*** Opening of Data in this exercise ***

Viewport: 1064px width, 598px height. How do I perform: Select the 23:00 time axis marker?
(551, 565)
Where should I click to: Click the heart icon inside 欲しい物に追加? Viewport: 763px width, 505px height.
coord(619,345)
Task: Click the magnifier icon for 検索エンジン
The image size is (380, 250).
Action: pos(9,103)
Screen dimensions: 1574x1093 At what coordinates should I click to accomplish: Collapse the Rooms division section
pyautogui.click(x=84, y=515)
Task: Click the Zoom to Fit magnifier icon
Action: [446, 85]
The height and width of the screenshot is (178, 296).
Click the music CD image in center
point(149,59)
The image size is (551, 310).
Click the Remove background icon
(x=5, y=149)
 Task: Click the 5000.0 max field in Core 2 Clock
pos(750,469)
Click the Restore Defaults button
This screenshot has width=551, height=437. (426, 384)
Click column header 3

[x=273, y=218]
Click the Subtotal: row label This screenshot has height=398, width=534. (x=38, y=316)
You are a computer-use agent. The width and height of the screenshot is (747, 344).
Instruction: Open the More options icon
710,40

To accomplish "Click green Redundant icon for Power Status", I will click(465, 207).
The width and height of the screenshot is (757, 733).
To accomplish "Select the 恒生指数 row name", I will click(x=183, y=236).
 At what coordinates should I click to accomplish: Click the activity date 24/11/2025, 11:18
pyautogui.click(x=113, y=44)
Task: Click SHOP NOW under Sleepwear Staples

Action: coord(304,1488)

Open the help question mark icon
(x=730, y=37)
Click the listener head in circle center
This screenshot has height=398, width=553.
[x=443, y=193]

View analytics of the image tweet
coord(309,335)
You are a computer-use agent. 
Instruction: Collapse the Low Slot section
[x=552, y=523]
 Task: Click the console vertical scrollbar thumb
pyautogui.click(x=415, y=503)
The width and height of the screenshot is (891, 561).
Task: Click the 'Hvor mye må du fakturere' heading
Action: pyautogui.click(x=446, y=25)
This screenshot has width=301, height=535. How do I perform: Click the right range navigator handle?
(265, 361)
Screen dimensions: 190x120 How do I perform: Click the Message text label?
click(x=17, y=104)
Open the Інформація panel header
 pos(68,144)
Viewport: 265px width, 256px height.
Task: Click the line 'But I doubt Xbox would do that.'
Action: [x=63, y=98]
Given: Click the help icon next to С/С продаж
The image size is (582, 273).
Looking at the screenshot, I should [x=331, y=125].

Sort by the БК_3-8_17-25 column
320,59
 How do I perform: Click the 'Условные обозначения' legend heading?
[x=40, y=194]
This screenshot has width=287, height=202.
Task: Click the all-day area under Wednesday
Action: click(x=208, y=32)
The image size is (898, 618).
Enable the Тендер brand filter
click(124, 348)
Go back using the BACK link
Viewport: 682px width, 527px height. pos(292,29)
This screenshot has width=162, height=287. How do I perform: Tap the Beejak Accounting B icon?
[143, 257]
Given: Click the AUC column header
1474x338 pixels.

*** Close of Data in this exercise ***

- Requirement
Repeat the records exactly, including every line.

- Answer to this task
Viewport: 1064px width, 598px height. How do I perform: Select the 23:00 time axis marker?
(551, 565)
Where should I click to: Click the heart icon inside 欲しい物に追加? Viewport: 763px width, 505px height.
coord(619,345)
Task: Click the magnifier icon for 検索エンジン
The image size is (380, 250).
Action: pos(9,103)
Screen dimensions: 1574x1093 At what coordinates should I click to accomplish: Collapse the Rooms division section
pyautogui.click(x=84, y=515)
Task: Click the Zoom to Fit magnifier icon
Action: [446, 85]
The height and width of the screenshot is (178, 296).
Click the music CD image in center
point(149,59)
The image size is (551, 310).
Click the Remove background icon
(x=5, y=149)
 Task: Click the 5000.0 max field in Core 2 Clock
pos(750,469)
Click the Restore Defaults button
This screenshot has width=551, height=437. (426, 384)
Click column header 3

[x=273, y=218]
Click the Subtotal: row label This screenshot has height=398, width=534. (x=38, y=316)
You are a computer-use agent. The width and height of the screenshot is (747, 344).
Instruction: Open the More options icon
710,40

To accomplish "Click green Redundant icon for Power Status", I will click(465, 207).
The width and height of the screenshot is (757, 733).
To accomplish "Select the 恒生指数 row name", I will click(x=183, y=236).
 At what coordinates should I click to accomplish: Click the activity date 24/11/2025, 11:18
pyautogui.click(x=113, y=44)
Task: Click SHOP NOW under Sleepwear Staples

Action: coord(304,1488)

Open the help question mark icon
(x=730, y=37)
Click the listener head in circle center
This screenshot has height=398, width=553.
[x=443, y=193]

View analytics of the image tweet
coord(309,335)
You are a computer-use agent. 
Instruction: Collapse the Low Slot section
[x=552, y=523]
 Task: Click the console vertical scrollbar thumb
pyautogui.click(x=415, y=503)
The width and height of the screenshot is (891, 561).
Task: Click the 'Hvor mye må du fakturere' heading
Action: pyautogui.click(x=446, y=25)
This screenshot has width=301, height=535. How do I perform: Click the right range navigator handle?
(265, 361)
Screen dimensions: 190x120 How do I perform: Click the Message text label?
click(x=17, y=104)
Open the Інформація panel header
 pos(68,144)
Viewport: 265px width, 256px height.
Task: Click the line 'But I doubt Xbox would do that.'
Action: [x=63, y=98]
Given: Click the help icon next to С/С продаж
The image size is (582, 273).
Looking at the screenshot, I should [x=331, y=125].

Sort by the БК_3-8_17-25 column
320,59
 How do I perform: Click the 'Условные обозначения' legend heading?
[x=40, y=194]
This screenshot has width=287, height=202.
Task: Click the all-day area under Wednesday
Action: click(x=208, y=32)
The image size is (898, 618).
Enable the Тендер brand filter
click(124, 348)
Go back using the BACK link
Viewport: 682px width, 527px height. pos(292,29)
This screenshot has width=162, height=287. How do I perform: Tap the Beejak Accounting B icon?
[143, 257]
Given: Click the AUC column header
1474x338 pixels.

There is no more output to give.